*** Records for the exercise ***
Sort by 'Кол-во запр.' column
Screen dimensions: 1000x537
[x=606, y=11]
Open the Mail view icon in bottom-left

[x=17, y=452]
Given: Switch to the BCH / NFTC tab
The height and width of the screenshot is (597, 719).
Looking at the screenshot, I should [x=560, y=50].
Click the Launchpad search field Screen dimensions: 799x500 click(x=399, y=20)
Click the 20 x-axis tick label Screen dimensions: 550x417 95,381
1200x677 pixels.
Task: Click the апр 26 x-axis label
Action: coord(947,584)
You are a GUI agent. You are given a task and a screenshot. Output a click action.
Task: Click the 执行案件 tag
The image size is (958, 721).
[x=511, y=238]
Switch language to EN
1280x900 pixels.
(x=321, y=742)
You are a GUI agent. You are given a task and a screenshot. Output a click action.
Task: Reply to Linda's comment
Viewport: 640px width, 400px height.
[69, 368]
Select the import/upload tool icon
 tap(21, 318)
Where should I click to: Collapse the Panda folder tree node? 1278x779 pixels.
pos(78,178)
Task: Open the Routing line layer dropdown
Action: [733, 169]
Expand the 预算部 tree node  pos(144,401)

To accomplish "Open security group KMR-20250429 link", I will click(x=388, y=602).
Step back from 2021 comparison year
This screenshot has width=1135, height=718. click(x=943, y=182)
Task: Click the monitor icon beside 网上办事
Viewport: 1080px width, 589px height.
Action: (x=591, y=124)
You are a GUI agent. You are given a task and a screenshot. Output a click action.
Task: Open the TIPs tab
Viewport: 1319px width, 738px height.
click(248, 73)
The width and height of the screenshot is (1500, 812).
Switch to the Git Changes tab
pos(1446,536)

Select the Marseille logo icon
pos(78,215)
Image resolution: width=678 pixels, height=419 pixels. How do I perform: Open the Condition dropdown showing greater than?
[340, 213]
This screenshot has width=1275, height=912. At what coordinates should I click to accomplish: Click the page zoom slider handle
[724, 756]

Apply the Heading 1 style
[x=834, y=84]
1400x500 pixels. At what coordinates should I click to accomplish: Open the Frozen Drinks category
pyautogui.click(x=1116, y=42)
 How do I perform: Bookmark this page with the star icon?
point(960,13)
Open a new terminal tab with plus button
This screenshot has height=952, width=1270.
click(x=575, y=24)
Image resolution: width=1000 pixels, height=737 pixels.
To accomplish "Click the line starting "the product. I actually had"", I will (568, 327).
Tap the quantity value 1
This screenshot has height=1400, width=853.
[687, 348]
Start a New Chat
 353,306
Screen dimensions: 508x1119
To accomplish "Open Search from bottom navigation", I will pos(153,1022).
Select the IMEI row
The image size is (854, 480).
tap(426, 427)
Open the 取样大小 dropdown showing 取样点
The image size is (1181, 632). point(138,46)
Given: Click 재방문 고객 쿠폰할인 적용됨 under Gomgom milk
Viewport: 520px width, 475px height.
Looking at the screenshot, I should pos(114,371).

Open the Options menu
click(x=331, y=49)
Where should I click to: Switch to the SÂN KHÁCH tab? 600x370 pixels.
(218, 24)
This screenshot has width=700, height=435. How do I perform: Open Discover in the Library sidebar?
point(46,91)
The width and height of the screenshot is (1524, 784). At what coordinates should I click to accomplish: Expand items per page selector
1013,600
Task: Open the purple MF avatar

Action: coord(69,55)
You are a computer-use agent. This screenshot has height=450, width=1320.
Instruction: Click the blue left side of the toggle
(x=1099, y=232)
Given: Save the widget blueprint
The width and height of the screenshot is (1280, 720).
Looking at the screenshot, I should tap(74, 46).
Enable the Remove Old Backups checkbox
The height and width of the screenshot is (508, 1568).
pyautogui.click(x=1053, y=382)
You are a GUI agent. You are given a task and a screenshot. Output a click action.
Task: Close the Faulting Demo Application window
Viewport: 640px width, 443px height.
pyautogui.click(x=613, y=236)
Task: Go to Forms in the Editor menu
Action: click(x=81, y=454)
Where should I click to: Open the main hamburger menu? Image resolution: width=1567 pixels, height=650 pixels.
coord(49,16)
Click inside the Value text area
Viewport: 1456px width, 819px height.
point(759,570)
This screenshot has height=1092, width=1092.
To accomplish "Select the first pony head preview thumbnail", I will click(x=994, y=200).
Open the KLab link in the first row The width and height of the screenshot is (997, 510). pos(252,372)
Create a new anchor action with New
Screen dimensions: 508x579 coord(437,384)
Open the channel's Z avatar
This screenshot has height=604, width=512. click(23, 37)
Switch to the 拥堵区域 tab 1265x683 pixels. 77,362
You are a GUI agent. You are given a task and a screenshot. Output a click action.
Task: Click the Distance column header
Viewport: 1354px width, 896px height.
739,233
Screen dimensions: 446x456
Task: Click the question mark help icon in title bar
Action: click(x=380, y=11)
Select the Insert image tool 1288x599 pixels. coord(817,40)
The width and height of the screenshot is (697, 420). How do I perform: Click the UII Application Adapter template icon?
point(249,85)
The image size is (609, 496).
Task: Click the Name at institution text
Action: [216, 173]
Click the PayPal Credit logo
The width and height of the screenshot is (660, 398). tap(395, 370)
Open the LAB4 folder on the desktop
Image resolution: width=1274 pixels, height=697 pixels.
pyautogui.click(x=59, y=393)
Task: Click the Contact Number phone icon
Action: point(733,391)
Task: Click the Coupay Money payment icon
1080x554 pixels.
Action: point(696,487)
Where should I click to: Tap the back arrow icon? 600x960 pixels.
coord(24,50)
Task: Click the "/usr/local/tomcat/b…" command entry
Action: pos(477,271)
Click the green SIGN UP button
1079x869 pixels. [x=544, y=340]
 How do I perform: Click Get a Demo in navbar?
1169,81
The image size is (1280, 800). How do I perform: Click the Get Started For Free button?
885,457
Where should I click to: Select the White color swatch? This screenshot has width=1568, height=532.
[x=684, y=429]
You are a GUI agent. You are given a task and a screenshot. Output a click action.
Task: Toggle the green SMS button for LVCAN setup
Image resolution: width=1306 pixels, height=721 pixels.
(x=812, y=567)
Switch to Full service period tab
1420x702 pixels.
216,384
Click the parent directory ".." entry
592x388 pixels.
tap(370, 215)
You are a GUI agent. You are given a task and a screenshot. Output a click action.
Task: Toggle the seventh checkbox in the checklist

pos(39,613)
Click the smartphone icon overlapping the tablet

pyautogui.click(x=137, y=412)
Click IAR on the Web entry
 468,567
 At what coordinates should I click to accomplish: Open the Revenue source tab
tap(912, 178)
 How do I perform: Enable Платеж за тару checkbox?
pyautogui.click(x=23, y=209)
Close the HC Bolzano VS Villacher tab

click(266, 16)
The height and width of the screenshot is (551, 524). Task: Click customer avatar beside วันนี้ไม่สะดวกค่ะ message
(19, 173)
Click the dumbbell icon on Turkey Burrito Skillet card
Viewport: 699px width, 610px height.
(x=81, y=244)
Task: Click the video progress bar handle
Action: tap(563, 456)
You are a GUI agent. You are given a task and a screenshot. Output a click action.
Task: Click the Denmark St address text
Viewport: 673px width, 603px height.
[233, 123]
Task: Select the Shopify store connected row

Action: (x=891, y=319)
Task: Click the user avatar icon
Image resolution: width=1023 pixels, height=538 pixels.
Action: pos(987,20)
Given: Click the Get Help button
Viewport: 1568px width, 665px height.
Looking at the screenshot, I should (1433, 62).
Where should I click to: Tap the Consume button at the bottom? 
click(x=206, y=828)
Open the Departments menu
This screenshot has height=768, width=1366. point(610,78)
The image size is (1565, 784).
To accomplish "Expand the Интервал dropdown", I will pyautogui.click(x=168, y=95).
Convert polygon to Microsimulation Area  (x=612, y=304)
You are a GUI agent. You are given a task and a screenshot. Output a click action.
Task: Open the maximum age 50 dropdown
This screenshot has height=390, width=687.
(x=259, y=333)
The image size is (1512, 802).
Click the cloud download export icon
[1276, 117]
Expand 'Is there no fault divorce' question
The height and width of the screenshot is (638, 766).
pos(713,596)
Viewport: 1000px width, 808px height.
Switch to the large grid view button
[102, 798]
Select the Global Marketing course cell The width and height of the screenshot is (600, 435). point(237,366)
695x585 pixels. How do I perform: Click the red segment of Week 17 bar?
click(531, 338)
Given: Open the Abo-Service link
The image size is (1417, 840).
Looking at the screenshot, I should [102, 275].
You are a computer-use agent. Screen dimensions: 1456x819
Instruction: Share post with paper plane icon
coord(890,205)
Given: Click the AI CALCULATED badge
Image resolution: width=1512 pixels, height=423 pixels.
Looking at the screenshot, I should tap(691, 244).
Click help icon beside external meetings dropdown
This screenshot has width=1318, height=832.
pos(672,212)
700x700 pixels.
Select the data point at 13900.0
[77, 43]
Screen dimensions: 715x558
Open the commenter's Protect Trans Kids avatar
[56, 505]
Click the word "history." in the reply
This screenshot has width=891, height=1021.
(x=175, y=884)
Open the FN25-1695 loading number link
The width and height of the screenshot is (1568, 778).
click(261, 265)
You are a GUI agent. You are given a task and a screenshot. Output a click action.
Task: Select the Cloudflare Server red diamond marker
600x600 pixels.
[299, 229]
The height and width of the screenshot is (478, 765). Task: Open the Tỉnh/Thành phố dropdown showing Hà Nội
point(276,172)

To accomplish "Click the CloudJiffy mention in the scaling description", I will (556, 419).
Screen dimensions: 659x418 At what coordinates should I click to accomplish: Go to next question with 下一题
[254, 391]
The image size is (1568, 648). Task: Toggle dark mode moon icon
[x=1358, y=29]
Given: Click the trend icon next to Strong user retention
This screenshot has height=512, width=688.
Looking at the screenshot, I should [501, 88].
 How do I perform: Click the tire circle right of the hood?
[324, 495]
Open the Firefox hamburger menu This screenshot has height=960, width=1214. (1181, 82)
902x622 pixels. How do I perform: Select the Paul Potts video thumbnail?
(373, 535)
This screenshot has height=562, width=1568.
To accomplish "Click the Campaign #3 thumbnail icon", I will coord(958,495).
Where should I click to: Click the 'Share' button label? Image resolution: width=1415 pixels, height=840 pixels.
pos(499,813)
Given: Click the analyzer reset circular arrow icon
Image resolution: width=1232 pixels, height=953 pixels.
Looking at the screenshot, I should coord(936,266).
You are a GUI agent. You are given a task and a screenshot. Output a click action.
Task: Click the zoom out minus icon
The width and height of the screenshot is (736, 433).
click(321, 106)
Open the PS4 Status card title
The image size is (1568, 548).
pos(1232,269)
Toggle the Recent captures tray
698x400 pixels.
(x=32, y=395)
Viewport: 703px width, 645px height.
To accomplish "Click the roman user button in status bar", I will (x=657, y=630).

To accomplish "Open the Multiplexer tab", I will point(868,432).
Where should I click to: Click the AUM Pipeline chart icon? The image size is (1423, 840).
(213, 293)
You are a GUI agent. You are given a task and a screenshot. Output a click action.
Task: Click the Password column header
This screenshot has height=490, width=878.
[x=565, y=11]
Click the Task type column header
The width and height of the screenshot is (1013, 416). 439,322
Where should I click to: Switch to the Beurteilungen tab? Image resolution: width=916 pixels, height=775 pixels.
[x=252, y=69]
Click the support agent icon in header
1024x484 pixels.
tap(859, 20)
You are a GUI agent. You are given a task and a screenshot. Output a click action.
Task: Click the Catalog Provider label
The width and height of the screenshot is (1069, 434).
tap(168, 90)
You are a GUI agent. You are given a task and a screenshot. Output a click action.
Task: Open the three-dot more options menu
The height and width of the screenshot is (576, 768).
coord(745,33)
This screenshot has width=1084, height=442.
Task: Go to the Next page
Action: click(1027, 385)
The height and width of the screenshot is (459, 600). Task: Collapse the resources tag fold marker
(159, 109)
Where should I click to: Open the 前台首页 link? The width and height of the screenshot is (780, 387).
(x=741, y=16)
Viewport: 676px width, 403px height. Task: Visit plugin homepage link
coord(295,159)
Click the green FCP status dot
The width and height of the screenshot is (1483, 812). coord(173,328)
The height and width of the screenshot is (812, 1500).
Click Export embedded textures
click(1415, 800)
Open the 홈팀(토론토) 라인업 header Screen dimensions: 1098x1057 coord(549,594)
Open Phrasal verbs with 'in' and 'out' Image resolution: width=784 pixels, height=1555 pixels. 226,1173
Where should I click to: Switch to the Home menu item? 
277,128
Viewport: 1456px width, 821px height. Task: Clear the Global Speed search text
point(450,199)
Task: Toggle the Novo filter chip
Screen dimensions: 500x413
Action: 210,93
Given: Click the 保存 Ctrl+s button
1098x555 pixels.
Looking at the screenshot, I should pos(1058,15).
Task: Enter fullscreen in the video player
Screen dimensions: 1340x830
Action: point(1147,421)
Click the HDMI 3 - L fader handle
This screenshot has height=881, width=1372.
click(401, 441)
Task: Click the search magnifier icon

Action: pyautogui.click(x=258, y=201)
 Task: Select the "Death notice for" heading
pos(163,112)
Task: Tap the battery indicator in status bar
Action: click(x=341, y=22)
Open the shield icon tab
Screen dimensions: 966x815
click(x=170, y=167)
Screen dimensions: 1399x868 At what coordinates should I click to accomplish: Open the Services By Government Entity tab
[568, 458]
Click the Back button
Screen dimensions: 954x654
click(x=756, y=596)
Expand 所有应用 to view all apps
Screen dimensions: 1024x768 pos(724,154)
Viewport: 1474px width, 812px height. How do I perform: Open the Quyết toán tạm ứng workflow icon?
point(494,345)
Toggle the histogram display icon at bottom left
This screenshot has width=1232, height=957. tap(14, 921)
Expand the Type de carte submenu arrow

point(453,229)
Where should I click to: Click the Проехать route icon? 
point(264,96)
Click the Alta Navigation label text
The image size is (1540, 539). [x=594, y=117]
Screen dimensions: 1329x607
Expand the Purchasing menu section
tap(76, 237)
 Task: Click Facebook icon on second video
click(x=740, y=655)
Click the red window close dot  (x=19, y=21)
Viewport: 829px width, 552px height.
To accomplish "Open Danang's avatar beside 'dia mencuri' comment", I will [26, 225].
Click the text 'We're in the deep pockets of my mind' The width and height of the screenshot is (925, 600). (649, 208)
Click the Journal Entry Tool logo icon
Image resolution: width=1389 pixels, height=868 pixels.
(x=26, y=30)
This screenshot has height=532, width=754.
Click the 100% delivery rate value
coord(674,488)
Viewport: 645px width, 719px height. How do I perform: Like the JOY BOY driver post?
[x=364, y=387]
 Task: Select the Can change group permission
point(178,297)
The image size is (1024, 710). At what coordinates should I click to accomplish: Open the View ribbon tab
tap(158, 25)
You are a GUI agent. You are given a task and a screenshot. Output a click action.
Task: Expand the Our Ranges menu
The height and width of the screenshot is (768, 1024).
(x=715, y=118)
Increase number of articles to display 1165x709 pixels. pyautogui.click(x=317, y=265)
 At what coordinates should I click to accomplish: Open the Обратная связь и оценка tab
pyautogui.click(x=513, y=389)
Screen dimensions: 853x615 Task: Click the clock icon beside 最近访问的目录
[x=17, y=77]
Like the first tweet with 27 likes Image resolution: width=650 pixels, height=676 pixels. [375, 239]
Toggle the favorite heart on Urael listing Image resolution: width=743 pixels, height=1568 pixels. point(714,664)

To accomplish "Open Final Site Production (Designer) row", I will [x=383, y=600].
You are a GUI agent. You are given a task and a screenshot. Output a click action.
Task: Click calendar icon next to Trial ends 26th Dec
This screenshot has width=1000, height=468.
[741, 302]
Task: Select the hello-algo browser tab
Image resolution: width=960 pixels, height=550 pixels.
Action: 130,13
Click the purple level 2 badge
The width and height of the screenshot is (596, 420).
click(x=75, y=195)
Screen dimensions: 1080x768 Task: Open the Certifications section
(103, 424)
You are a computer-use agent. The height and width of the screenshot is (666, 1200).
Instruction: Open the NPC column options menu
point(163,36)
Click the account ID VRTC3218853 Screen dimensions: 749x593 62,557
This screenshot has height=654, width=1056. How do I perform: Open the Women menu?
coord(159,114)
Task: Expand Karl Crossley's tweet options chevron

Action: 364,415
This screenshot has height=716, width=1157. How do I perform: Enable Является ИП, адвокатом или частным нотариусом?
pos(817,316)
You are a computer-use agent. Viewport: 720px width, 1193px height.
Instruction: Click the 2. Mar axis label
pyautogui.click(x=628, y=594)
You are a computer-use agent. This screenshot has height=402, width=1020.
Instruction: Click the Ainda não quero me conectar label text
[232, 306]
*** End of Records for the exercise ***
**Task statement**
Which lines run from the one holding "The height and width of the screenshot is (508, 1568)." through the one holding "Select the Insert" in the records above? Repeat them exactly, both included, and nothing more.

**Response to the exercise**
The height and width of the screenshot is (508, 1568).
pyautogui.click(x=1053, y=382)
You are a GUI agent. You are given a task and a screenshot. Output a click action.
Task: Close the Faulting Demo Application window
Viewport: 640px width, 443px height.
pyautogui.click(x=613, y=236)
Task: Go to Forms in the Editor menu
Action: click(x=81, y=454)
Where should I click to: Open the main hamburger menu? Image resolution: width=1567 pixels, height=650 pixels.
coord(49,16)
Click inside the Value text area
Viewport: 1456px width, 819px height.
point(759,570)
This screenshot has height=1092, width=1092.
To accomplish "Select the first pony head preview thumbnail", I will click(x=994, y=200).
Open the KLab link in the first row The width and height of the screenshot is (997, 510). pos(252,372)
Create a new anchor action with New
Screen dimensions: 508x579 coord(437,384)
Open the channel's Z avatar
This screenshot has height=604, width=512. click(23, 37)
Switch to the 拥堵区域 tab 1265x683 pixels. 77,362
You are a GUI agent. You are given a task and a screenshot. Output a click action.
Task: Click the Distance column header
Viewport: 1354px width, 896px height.
739,233
Screen dimensions: 446x456
Task: Click the question mark help icon in title bar
Action: click(x=380, y=11)
Select the Insert image tool 1288x599 pixels. coord(817,40)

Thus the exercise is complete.